What the task asks: Copy out all the lines of the data that hold the word "Uncheck".

- - - - - - -

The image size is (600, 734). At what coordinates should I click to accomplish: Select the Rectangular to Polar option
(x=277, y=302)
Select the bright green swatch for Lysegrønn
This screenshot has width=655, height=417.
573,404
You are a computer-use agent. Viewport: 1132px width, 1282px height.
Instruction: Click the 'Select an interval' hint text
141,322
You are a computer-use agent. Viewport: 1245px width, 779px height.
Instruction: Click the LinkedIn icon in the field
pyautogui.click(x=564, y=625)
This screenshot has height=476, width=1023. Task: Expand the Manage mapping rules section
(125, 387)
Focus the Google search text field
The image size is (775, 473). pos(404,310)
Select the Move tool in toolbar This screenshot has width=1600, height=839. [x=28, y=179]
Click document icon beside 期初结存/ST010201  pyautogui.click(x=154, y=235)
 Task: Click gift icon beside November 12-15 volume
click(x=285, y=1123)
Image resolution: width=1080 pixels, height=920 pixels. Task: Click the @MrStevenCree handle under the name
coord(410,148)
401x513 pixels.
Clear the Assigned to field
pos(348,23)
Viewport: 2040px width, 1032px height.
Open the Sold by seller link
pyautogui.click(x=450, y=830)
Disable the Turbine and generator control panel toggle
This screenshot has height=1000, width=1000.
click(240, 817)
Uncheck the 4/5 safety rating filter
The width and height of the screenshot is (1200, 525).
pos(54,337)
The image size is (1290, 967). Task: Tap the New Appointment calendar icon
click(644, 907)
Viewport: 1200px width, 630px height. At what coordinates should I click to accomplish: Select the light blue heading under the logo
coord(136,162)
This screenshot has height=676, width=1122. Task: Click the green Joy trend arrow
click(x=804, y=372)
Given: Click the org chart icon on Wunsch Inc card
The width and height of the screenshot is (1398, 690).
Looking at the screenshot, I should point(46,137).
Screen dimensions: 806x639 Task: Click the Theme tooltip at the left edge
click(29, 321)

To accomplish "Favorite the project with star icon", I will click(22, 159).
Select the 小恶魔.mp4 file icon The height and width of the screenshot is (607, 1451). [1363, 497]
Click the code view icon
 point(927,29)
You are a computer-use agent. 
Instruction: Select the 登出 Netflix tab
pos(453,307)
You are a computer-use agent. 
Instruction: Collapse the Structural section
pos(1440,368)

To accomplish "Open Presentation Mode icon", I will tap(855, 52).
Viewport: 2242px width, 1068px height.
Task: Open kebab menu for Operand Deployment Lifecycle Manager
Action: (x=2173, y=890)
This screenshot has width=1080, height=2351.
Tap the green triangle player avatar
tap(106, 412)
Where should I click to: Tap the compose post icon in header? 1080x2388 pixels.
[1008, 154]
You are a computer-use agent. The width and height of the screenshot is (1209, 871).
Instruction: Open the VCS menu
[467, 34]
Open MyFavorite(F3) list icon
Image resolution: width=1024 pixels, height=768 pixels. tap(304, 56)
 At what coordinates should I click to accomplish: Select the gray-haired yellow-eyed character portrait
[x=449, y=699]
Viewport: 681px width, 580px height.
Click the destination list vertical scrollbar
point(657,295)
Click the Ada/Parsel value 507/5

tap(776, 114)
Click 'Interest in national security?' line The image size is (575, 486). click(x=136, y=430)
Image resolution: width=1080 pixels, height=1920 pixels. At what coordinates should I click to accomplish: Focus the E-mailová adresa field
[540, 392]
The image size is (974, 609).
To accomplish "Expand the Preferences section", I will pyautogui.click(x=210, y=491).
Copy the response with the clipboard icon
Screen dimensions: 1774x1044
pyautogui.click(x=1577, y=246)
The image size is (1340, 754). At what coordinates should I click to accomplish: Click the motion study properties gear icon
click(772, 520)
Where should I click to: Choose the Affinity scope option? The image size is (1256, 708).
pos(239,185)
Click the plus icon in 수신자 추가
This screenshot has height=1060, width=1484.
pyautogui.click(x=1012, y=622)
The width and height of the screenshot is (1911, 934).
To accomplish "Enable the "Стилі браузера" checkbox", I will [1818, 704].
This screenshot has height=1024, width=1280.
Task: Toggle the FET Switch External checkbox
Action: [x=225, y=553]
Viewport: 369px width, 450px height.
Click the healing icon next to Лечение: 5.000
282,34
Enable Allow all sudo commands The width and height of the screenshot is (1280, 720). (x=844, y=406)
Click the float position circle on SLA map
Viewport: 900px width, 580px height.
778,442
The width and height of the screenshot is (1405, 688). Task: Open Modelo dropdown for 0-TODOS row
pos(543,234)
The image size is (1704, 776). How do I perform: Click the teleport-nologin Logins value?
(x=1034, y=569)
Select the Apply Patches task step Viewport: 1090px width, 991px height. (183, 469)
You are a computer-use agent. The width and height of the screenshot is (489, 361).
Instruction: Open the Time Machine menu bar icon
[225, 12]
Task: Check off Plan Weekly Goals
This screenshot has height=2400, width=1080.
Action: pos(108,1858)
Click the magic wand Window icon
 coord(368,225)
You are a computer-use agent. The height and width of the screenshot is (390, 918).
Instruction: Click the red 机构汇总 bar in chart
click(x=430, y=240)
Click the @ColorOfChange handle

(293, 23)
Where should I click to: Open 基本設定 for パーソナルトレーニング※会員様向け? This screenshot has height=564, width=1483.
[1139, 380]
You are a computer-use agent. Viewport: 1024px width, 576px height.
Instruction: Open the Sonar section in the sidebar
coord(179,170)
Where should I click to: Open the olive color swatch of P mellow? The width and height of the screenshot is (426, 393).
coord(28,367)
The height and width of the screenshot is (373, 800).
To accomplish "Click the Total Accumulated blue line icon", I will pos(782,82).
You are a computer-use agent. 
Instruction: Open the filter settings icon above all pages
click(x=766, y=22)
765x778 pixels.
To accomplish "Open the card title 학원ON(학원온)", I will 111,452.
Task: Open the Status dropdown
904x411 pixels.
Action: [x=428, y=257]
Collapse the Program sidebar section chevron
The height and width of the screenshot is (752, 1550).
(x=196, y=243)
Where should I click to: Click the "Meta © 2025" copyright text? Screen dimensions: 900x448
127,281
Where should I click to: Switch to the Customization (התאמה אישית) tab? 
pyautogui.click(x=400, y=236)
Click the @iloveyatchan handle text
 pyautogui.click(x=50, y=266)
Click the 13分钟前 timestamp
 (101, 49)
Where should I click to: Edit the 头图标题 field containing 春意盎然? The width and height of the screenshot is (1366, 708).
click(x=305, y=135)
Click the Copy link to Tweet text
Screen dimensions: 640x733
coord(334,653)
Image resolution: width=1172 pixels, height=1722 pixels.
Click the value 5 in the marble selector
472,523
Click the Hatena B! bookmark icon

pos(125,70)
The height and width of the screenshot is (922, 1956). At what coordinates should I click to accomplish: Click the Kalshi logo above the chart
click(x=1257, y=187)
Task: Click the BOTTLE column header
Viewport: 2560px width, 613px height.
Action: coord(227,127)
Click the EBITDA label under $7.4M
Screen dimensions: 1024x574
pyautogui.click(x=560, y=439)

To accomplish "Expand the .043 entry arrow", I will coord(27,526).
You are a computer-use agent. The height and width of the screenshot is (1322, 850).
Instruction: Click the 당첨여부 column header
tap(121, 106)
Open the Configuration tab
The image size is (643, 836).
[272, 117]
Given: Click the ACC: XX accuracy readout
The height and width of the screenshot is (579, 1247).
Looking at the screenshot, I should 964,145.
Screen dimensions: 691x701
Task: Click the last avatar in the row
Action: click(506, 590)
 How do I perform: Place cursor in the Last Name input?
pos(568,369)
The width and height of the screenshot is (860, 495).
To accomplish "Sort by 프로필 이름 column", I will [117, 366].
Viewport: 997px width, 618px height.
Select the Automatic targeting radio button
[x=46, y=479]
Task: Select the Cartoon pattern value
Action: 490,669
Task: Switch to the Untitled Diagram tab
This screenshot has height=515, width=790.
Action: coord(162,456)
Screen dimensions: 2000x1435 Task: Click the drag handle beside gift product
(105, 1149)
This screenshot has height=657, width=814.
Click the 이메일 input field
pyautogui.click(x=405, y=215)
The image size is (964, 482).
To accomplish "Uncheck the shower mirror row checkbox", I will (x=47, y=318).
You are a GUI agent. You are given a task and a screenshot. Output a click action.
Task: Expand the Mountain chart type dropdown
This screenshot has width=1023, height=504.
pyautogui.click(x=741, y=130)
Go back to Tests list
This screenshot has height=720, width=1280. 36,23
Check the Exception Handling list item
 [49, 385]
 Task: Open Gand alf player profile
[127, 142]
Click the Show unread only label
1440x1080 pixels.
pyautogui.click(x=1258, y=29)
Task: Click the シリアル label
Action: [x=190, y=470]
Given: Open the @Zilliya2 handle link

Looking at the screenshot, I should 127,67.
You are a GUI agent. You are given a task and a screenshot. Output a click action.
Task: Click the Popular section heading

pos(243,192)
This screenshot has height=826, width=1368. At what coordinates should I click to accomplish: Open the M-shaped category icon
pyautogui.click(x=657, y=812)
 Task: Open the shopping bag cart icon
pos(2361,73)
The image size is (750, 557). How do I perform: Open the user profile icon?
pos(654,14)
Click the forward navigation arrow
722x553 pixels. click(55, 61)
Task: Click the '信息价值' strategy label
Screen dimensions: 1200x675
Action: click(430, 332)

- - - - - - -

Task result:
Uncheck the 4/5 safety rating filter
To accomplish "Uncheck the shower mirror row checkbox", I will (x=47, y=318).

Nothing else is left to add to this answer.